To the Editor:
In August 2000, I wrote to the other Vineyard paper that it was high time to consider installing seasonal traffic lights at the two notoriously congested Vineyard Haven intersections. I said, “The summer of 2000 marks the moment when down-Island traffic has finally and continuously … overwhelmed the capacity of the roads, and dramatized the enormous need for better traffic management.”
It is now 22 years later, and, nothing (and I do mean nothing) having been done to address the problem of orderly traffic flow, the situation is worse, sometimes approaching gridlock.
Your July 21 editorial, while grudgingly agreeing that seasonal traffic lights at key intersections would “bring some order,” goes on to throw cold water on them by continuing, “but they’re unlikely to do much to improve the flow.”
I respectfully, if frustratedly,disagree. As I wrote in 2000, “At least traffic lights are objective, not subjective. They are set for so much time, and drivers understand they have to accommodate themselves to a certain amount of waiting time. But that waiting time is just that: certain, and in the bargain, calculable and finite, compared with what we now have.”

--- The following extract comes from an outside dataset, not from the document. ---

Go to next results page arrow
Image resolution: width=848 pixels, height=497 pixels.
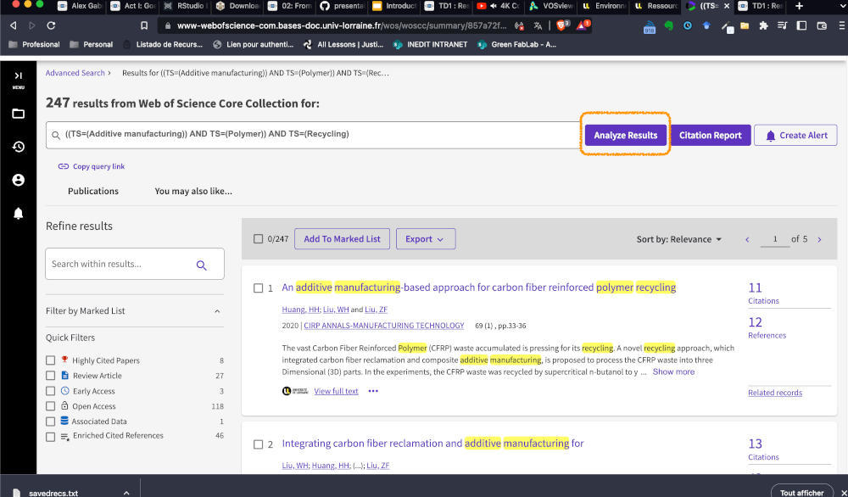tap(819, 240)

The uncertainty of traffic flow at the key uncontrolled intersections encourages impetuous, dangerous behavior. The driver who stops to let others in risks being rear-ended; letting more vehicles enter the already congested traffic in an unregulated manner only makes getting to one’s destination more subject to the kindness of strangers.
Of course traffic lights are more than traffic lights. They symbolize change, which many people decry, claiming to want to “keep the Vineyard the way it was.” But that’s an empty shibboleth. Is it not clear that amelioration of concededly frightful traffic conditions requires intervention, not insupportable expressions of yearning about the Vineyard of yore, which, to every seeing eye, is no more?
I cite the battle of the roundabout. Long and vociferously opposed by some very vocal people, it is now considered a success. But building roundabouts at the critically congested intersections is virtually impossible as a near-term solution, as a considerable amount of land and numerous buildings would have to be taken by eminent domain to do so, a proposition which has no wings whatever.
Finally, I cite the recent experience of the Longview Road Association. Faced with insistent requests to take action to slow traffic on our narrow roads, the association, after consulting the West Tisbury Police about their effectiveness, installed a couple of seasonal radar speed signs here as the most practical response. There was an immediate hue and cry from a few residents (“That’s not a Vineyard thing …”). One of the signs was attacked, recovered. They will be discussed at our annual meeting. But for now, the opposition has calmed down as the signs prove their worth.
There may be better ideas than seasonal traffic lights. Let’s hear them. But continuing to do nothing is not one of them.